Christmas is not about setting our minds on easy answers and simple solutions.  Christmas is about opening our hearts to complex possibilities and confusing promises.  God is seldom, if ever, found in the easy answers. God resides in the complex possibilities and God reveals himself in the confusing promises.  This is best expressed when Matthew borrows words from the prophet Isaiah:   "Look, the virgin shall conceive and bear a son and they shall name him Immanuel which means 'God is with us'."

Throughout the Bible God does his best work in the chaos of our world and in the confusion of our lives.  Out of the swirling chaos of exploding erergy, God brings into being an ordered creation. In the confusion of Abraham's lack of a son to fulfill God's promise of many descendents, God gives Abraham a son when he is 100 years old.  Beyond the confusion of being sold by his brothers into slavery, another Joseph sees God's saving hand that elevates him to a position of power in Egypt from which he can save his family.  Out of the oppressive chaos of slavery in Egypt, God raises up Moses to lead his people to new life.  In the confusion of senseless suffering, God speaks to Job reminding him that despite it all God is still God.  Beyond the confusion of Mary's pregnancy, God brings into the world a child named Jesus, which means “salvation”.

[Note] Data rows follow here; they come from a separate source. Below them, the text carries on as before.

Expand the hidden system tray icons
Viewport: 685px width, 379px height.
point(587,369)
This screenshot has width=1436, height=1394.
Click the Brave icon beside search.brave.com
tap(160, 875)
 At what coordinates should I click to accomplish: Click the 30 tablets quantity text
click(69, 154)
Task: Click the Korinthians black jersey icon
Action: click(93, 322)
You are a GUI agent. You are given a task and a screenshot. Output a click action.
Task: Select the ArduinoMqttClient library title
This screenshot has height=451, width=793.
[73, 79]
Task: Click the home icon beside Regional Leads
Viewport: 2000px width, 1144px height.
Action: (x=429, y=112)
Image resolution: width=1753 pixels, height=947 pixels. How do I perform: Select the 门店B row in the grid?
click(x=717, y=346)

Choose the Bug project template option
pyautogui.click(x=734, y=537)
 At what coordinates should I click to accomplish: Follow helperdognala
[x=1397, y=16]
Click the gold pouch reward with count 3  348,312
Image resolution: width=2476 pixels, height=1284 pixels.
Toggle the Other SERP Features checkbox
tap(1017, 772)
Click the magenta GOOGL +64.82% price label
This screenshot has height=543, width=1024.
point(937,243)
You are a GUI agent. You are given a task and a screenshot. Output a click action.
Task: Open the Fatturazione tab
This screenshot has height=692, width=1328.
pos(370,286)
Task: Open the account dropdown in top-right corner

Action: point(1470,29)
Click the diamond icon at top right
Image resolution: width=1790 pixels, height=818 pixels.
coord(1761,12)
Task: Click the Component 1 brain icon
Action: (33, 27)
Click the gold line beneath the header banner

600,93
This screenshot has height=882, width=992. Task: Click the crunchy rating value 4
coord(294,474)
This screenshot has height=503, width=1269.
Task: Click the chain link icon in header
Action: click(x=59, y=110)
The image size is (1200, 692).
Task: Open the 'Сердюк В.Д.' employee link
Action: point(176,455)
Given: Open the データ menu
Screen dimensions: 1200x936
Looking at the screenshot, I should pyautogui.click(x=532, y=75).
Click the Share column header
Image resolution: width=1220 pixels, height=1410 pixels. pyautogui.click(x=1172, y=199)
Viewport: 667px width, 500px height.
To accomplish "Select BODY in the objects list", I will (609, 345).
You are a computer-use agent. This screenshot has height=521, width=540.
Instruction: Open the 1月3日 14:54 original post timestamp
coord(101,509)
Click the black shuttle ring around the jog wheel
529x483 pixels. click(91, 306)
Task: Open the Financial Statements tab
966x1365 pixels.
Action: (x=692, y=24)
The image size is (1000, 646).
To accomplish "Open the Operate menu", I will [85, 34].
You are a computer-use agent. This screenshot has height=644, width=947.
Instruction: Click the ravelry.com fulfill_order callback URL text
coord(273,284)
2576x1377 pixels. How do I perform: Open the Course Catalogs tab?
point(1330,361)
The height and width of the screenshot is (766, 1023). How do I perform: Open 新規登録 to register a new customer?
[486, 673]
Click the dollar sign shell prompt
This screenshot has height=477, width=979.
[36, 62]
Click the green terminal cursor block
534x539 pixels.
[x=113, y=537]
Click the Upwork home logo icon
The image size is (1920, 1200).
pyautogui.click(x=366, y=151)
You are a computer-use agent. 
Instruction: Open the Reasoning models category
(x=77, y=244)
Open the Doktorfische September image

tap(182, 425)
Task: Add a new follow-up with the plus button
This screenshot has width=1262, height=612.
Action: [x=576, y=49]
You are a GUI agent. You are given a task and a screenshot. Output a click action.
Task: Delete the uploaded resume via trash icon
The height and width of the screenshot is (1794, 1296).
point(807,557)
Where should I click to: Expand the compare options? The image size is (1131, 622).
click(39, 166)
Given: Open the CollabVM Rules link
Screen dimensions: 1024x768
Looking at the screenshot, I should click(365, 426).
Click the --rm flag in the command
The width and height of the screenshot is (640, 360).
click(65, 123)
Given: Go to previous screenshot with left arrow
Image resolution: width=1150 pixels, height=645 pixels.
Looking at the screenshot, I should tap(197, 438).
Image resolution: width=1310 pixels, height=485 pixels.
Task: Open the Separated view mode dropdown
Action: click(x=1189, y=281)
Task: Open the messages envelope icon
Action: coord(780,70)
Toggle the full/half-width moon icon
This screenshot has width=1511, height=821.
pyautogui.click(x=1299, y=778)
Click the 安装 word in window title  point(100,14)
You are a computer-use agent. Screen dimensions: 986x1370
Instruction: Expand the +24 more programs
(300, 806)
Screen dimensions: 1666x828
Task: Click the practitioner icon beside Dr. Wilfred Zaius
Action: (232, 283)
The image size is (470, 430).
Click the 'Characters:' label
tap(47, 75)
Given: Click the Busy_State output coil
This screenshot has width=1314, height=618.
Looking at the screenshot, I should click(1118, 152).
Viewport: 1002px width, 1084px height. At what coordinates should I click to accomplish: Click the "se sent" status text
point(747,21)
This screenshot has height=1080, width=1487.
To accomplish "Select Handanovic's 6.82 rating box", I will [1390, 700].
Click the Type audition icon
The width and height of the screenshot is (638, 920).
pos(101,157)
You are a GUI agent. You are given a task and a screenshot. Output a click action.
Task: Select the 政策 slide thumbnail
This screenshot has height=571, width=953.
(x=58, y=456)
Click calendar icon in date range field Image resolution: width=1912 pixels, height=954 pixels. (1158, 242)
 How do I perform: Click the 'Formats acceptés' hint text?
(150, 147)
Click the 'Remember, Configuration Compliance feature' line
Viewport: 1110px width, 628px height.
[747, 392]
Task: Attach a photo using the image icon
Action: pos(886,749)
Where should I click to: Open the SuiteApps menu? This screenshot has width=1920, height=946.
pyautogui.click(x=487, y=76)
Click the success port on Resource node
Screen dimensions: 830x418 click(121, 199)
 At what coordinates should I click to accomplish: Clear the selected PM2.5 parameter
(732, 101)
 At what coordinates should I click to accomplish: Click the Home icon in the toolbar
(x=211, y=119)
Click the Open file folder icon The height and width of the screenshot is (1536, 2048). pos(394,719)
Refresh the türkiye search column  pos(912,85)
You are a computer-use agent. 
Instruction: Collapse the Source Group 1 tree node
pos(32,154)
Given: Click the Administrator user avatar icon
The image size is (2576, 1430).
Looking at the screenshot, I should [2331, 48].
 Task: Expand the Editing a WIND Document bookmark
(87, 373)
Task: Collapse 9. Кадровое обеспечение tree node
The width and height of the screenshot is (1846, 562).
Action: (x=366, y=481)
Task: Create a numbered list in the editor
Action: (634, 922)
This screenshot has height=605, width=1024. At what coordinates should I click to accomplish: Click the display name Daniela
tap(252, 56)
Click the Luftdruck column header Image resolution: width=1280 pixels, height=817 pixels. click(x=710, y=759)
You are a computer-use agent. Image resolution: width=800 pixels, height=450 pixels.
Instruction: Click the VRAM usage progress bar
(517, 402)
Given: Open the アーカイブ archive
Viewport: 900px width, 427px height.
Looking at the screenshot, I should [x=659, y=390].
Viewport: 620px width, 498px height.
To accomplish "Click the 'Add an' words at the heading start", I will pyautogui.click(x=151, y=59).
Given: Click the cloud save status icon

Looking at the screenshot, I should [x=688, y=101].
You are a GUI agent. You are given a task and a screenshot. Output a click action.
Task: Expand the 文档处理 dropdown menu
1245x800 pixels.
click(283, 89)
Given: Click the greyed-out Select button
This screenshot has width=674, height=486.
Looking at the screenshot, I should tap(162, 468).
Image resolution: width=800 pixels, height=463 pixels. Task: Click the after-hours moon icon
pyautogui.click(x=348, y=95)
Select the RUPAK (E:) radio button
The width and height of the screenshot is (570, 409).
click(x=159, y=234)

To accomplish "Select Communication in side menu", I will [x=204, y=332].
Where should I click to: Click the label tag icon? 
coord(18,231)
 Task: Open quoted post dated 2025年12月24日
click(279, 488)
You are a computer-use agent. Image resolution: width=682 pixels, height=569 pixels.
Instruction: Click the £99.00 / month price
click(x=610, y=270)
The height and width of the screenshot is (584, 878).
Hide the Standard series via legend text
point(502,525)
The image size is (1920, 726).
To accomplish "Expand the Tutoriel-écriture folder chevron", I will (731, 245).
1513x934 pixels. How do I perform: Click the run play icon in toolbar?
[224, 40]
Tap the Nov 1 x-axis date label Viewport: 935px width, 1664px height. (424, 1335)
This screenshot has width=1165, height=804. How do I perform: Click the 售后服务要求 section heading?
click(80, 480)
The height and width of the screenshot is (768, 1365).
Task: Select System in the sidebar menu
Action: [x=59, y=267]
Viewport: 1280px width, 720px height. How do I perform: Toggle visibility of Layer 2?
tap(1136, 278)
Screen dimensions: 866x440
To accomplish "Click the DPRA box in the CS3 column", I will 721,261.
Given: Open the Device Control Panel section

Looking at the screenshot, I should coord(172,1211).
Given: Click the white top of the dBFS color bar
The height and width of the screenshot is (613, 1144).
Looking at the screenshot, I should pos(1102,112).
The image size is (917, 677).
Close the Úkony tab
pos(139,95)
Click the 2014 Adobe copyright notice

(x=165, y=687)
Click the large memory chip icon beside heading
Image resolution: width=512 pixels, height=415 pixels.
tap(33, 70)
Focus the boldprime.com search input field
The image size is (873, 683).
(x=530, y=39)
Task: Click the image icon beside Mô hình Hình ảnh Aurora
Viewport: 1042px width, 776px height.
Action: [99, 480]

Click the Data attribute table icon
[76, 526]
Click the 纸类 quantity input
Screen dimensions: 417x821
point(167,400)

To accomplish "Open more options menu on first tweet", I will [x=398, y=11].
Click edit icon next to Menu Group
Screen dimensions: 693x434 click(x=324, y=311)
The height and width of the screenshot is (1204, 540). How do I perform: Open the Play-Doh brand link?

God works in the chaos and confusion because God is love.  And despite how complex and troubling love is at times, love is what this world needs most.  So rather than spend our time and energy trying to tidy up the chaos and explain away the confusion, we will do better to look and listen for God's presence and let God speak to us wherever we are in life, as God does to Joseph.  Joseph could have resolved a nasty problem with a simple solution: Get rid of Mary.  But Joseph is determined to follow God into life's deepest mystery and complexity- into that thing called love. 

There is great wisdom in not settling for easy answers because they just don't work.  What might it mean to look and listen for the ways God wants us to love each other when we don’t have the answers we want?  We don't need simple answers for the problems we face.  We need God's loving presence in the problems we face.  That is why our faith drips with the mystery and complexity of a virgin conceiving and bearing a son whose name is Immanuel which means "God is with us".

(This message is an edited version of a chapter in my book Advent Dreams: Messages of Hope for Times of Trouble.)